What you return must match, exactly, the lines running from the one containing "Select the PSD format radio button" to the end of the data, both included, and must contain no pictures.

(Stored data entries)
━━━━━━━━━━━━━━━━━━━━

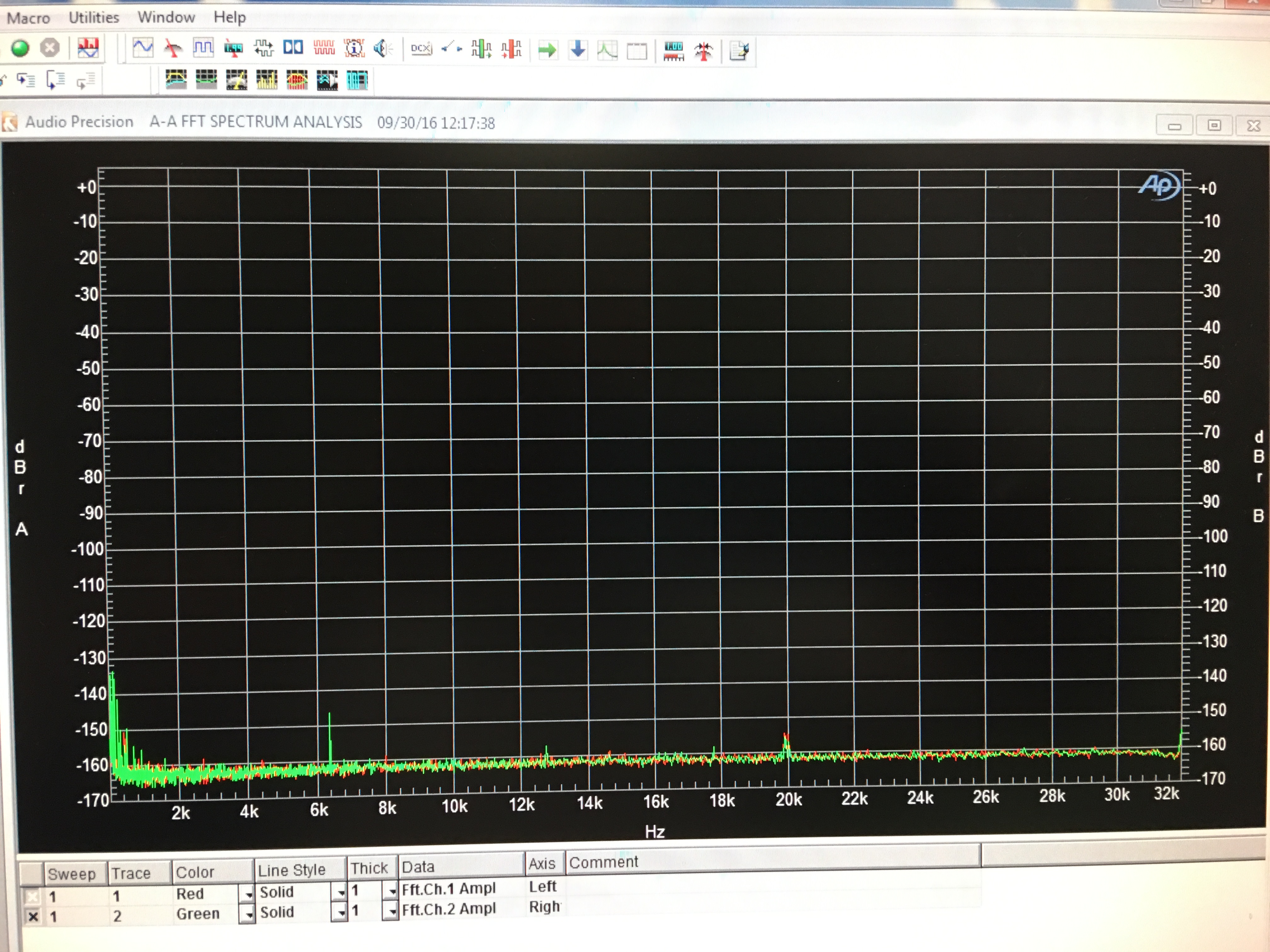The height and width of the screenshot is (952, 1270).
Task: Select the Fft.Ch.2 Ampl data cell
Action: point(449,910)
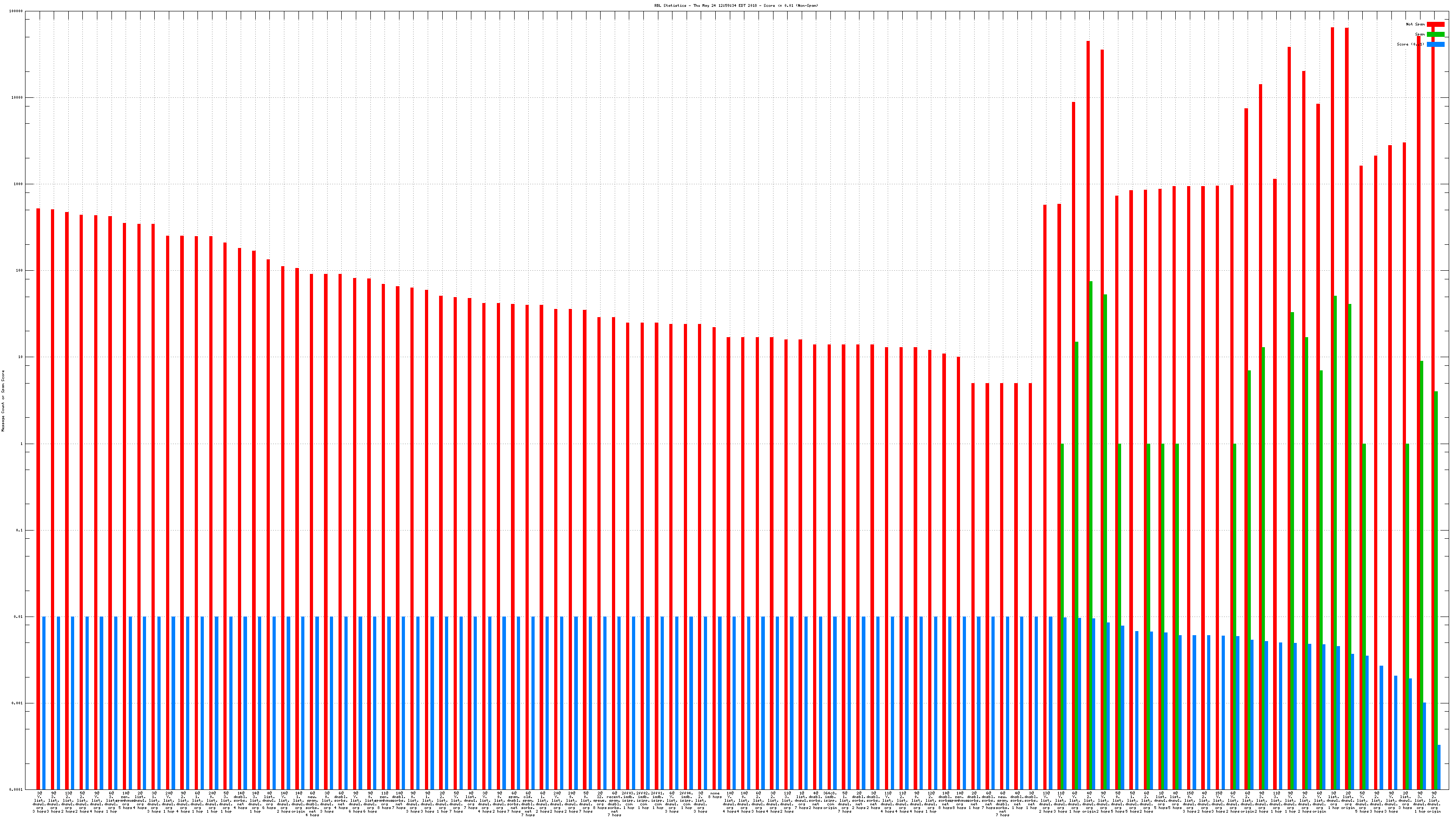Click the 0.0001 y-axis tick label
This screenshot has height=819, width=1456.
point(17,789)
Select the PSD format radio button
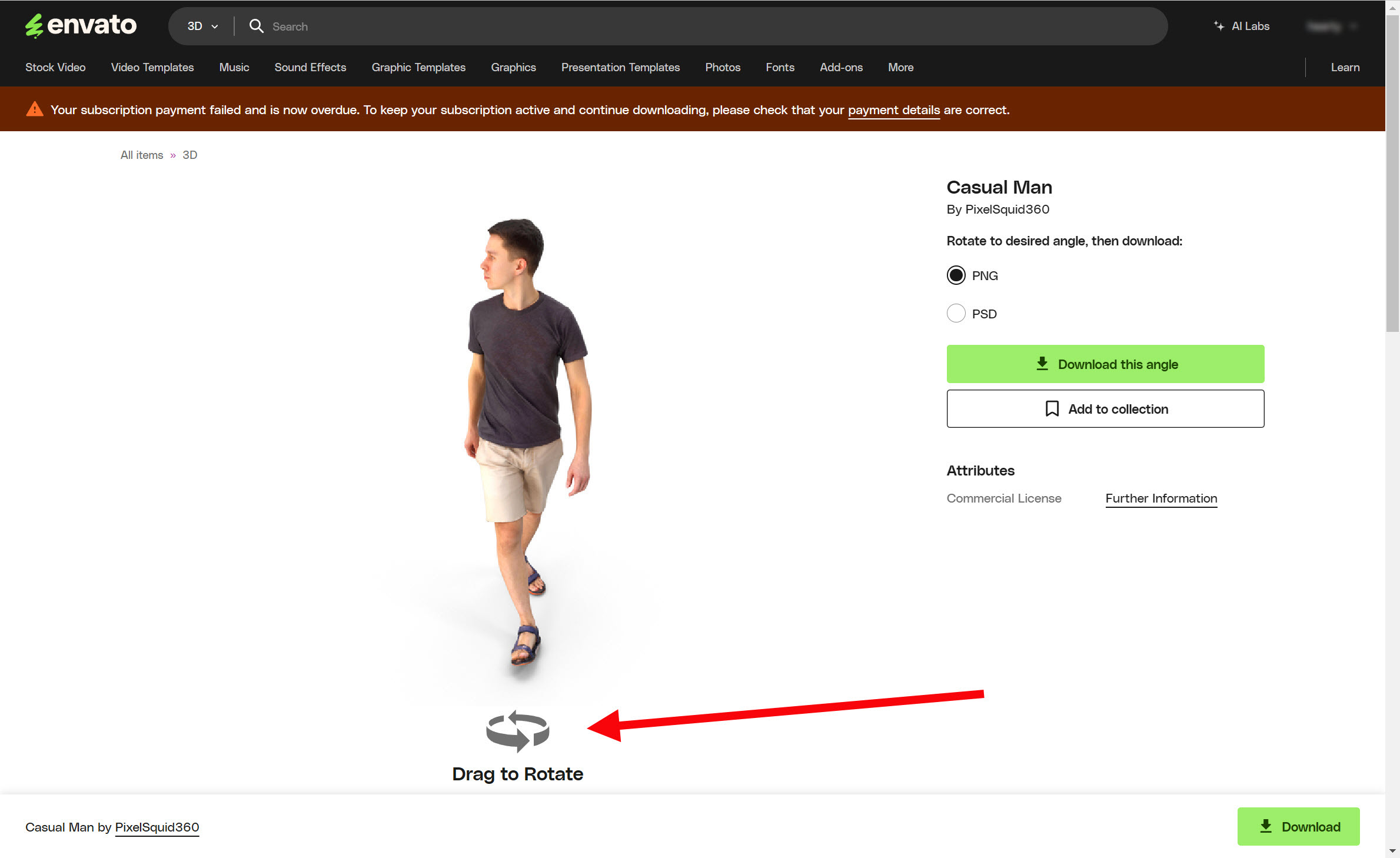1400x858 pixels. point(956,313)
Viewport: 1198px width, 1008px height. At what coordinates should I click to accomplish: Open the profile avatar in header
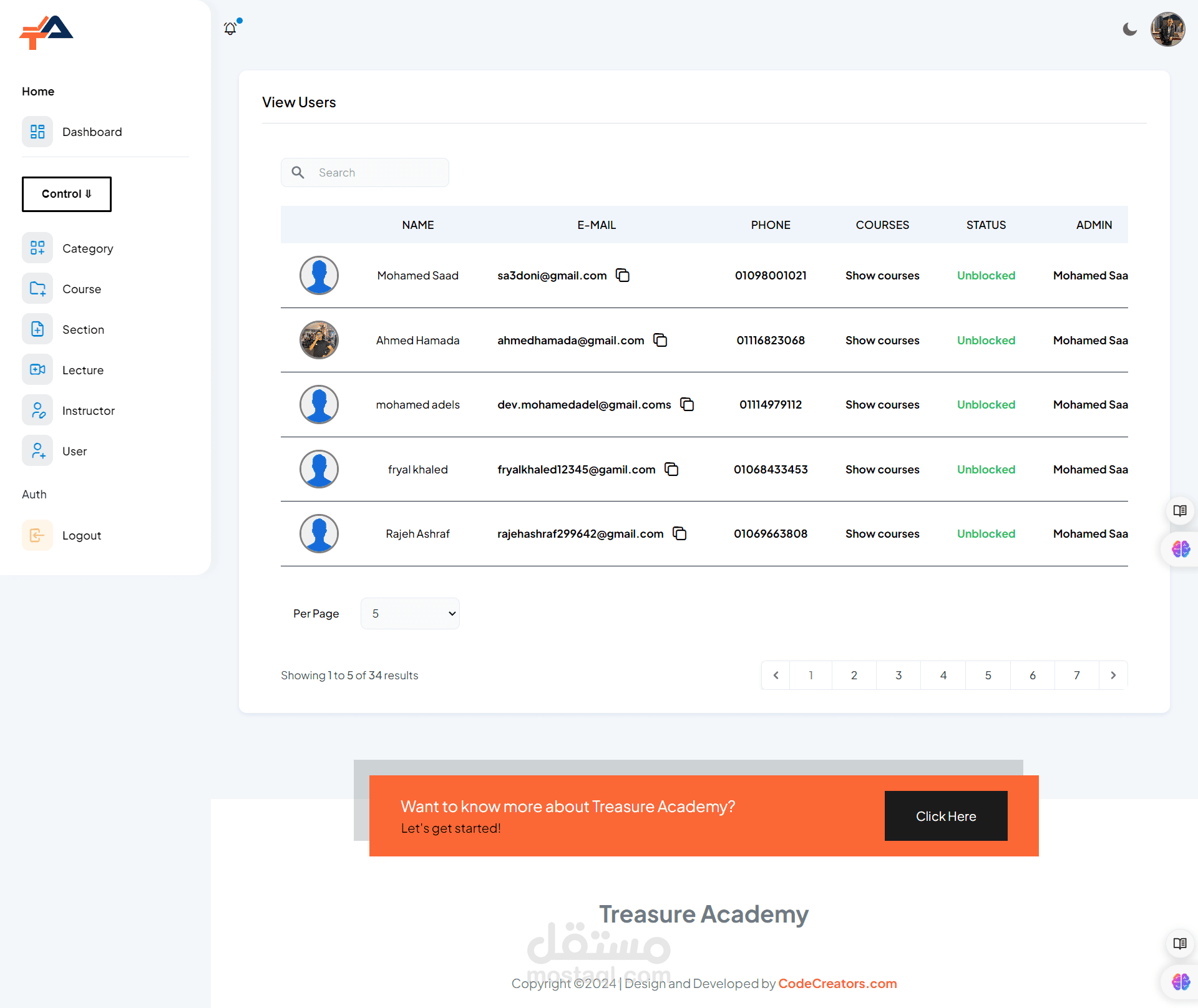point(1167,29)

━━━━━━━━━━━━━━━━━━━━

**THE ANSWER**
Select the PSD format radio button
1400x858 pixels. point(956,313)
Viewport: 1198px width, 1008px height. At what coordinates should I click to accomplish: Open the profile avatar in header
point(1167,29)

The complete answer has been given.